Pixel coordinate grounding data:

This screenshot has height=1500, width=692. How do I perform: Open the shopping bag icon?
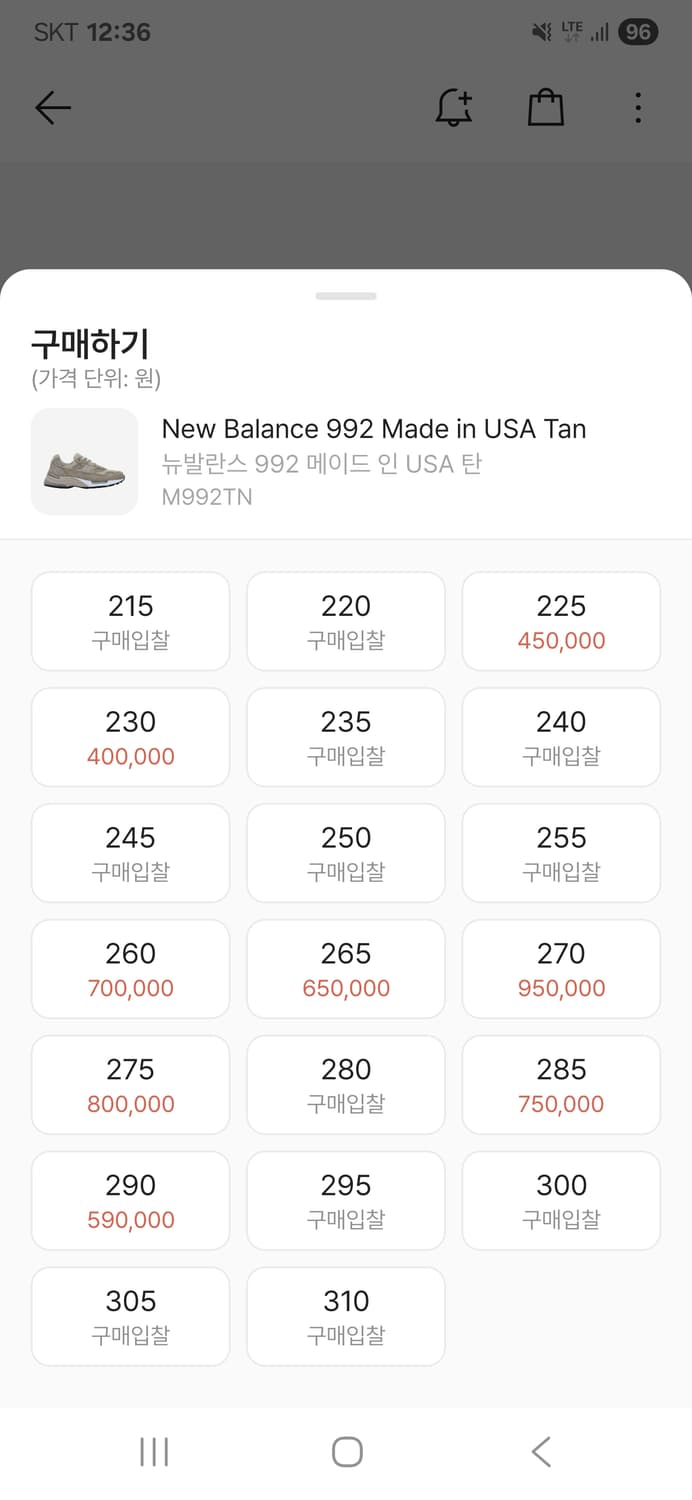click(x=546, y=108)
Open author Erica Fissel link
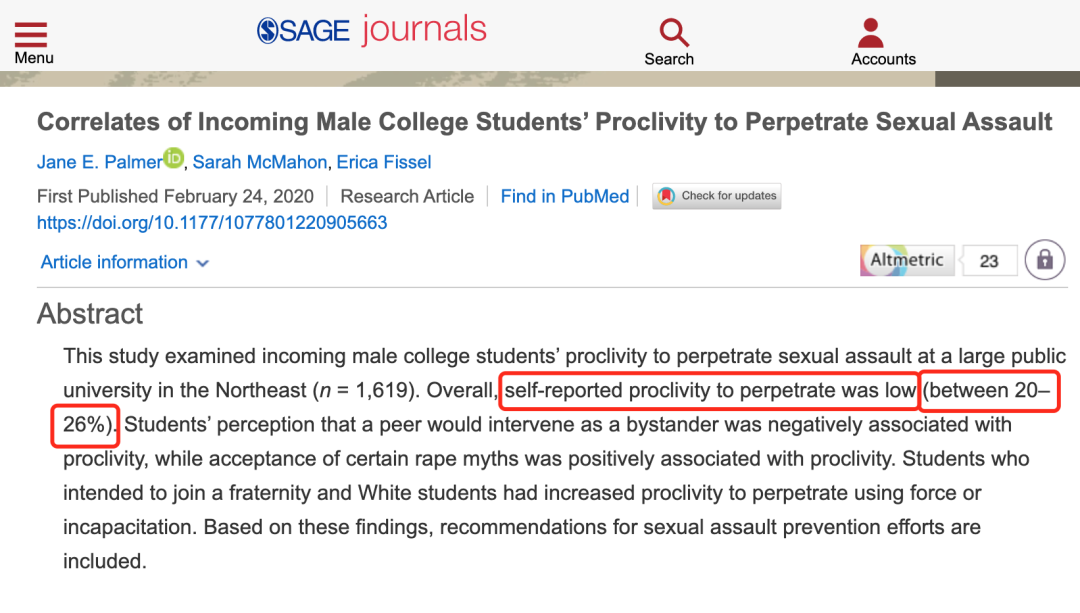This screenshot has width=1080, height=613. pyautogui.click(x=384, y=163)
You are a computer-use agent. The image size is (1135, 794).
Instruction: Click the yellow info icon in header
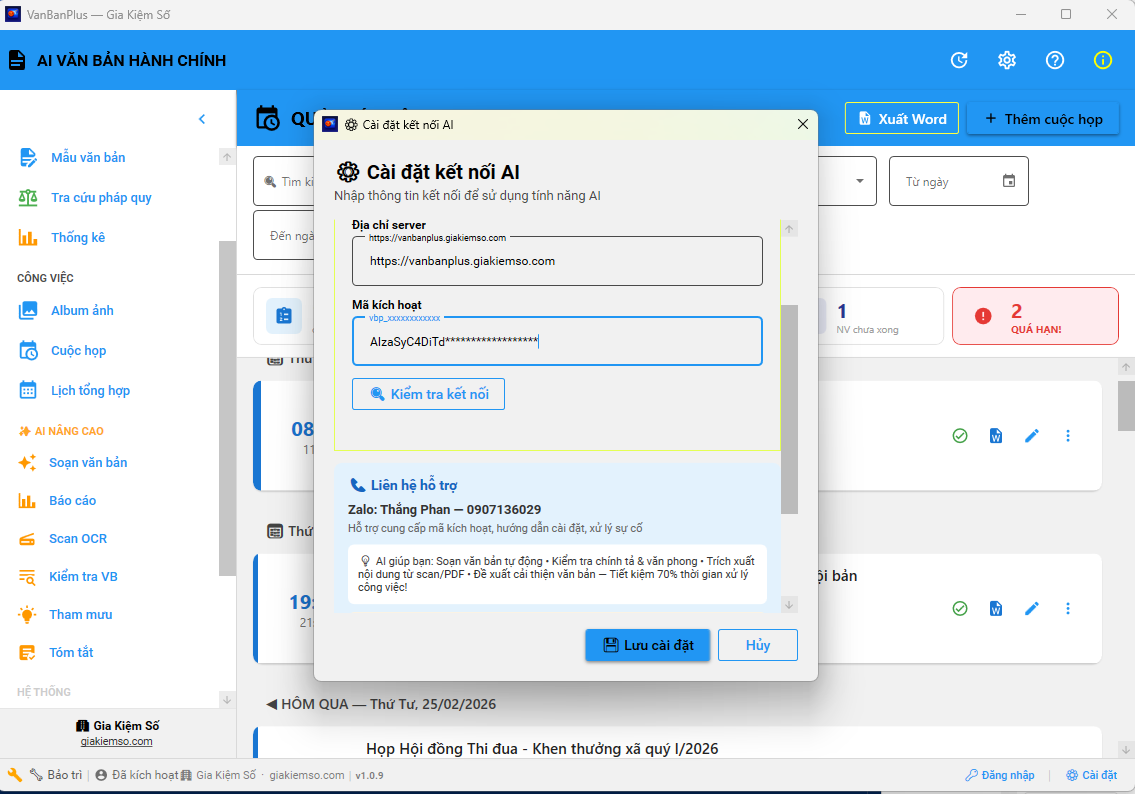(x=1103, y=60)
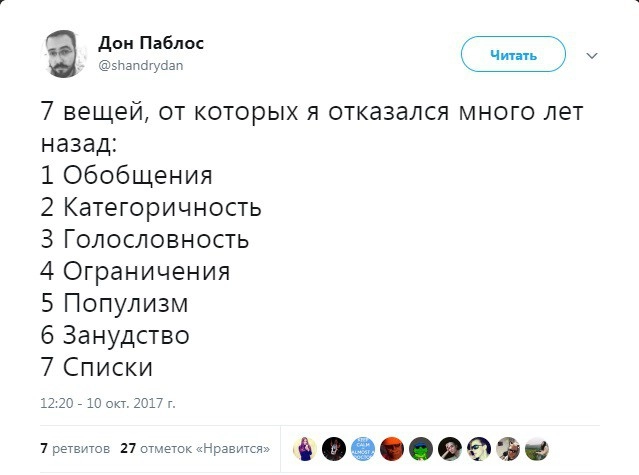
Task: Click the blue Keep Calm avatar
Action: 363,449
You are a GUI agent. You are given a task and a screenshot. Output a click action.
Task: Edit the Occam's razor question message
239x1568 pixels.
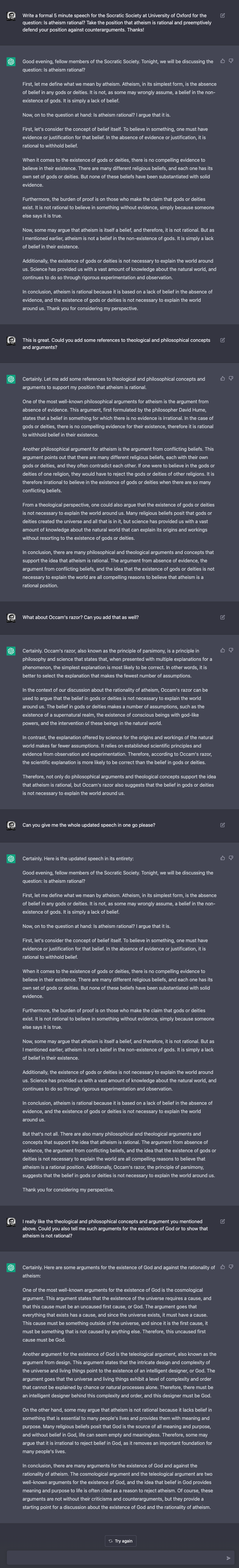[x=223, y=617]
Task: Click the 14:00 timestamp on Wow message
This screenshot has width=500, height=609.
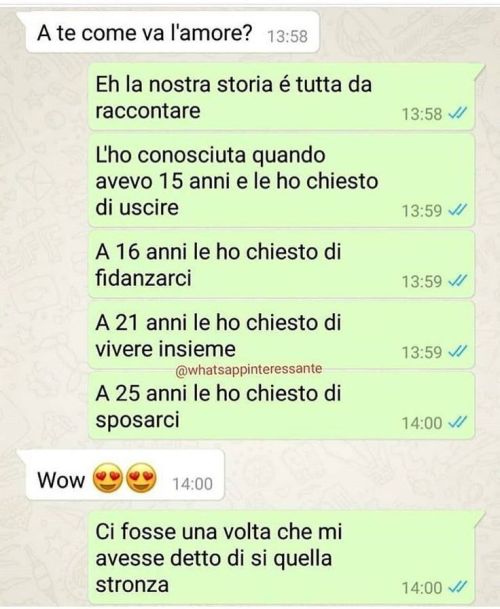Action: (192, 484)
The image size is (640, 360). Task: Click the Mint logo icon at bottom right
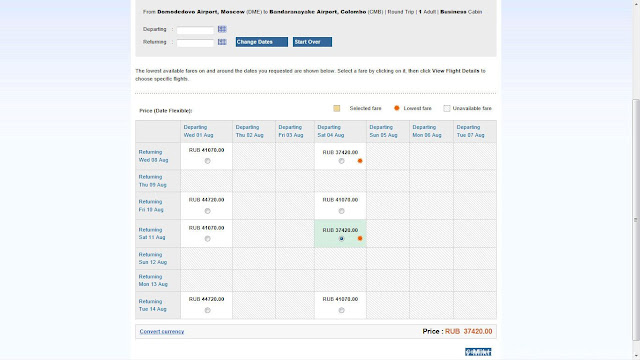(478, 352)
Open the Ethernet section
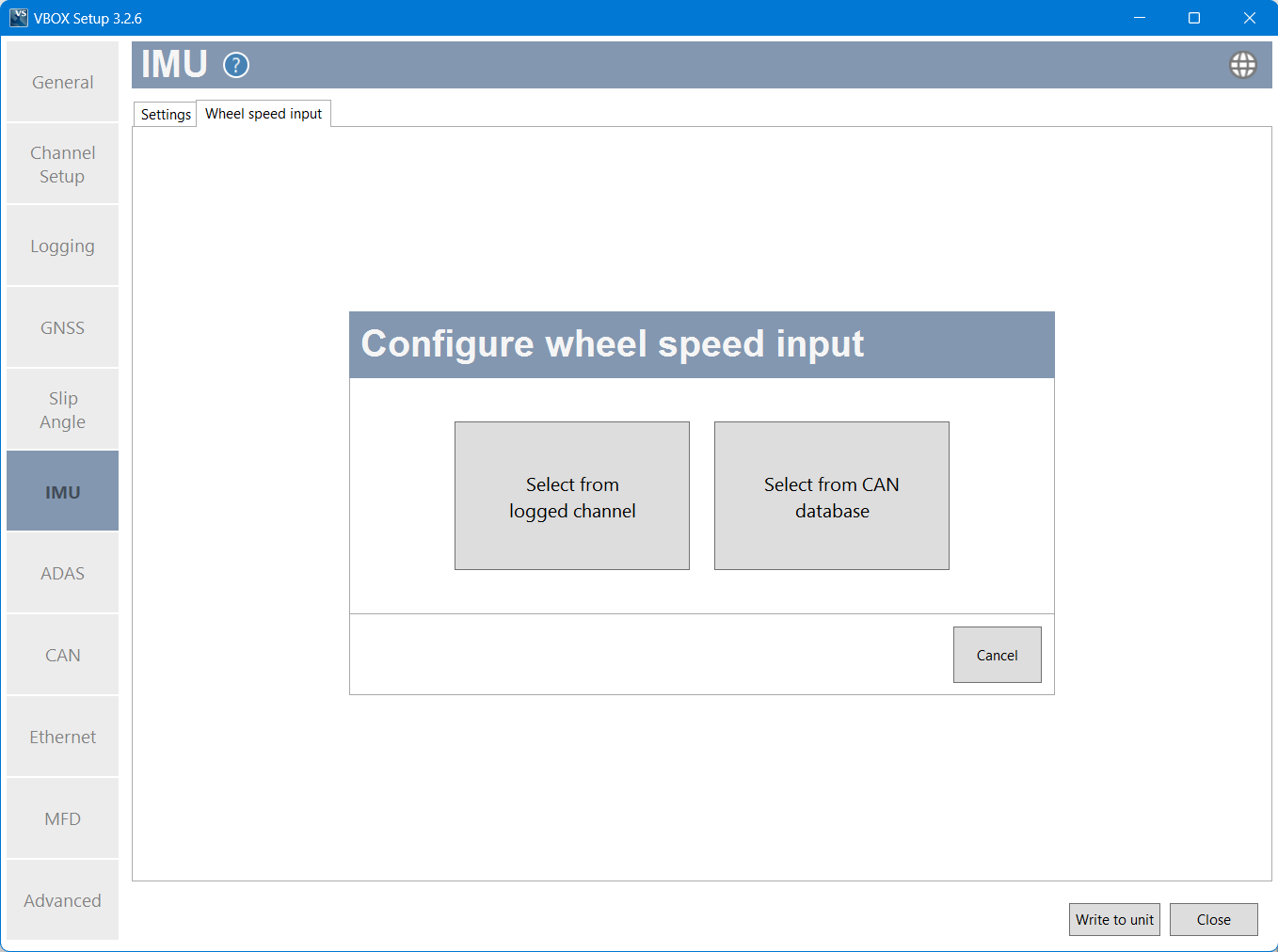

* _YOUR TASK_
Transcribe the records in full and exactly. Pictures stay out.

* _WRITTEN RESPONSE_
This screenshot has height=1500, width=692. How do I perform: Open the shopping bag icon?
click(x=546, y=108)
Open author Erica Fissel link
This screenshot has width=1080, height=613. pyautogui.click(x=384, y=163)
You are a computer-use agent. The image size is (1135, 794).
Instruction: Click the yellow info icon in header
(x=1103, y=60)
Task: Click the blue Keep Calm avatar
Action: 363,449
You are a GUI agent. You are given a task and a screenshot. Output a click action.
Task: Edit the Occam's razor question message
239x1568 pixels.
[x=223, y=617]
Task: Click the 14:00 timestamp on Wow message
This screenshot has width=500, height=609.
Action: (192, 484)
The image size is (640, 360). Task: Click the Mint logo icon at bottom right
(478, 352)
Open the Ethernet section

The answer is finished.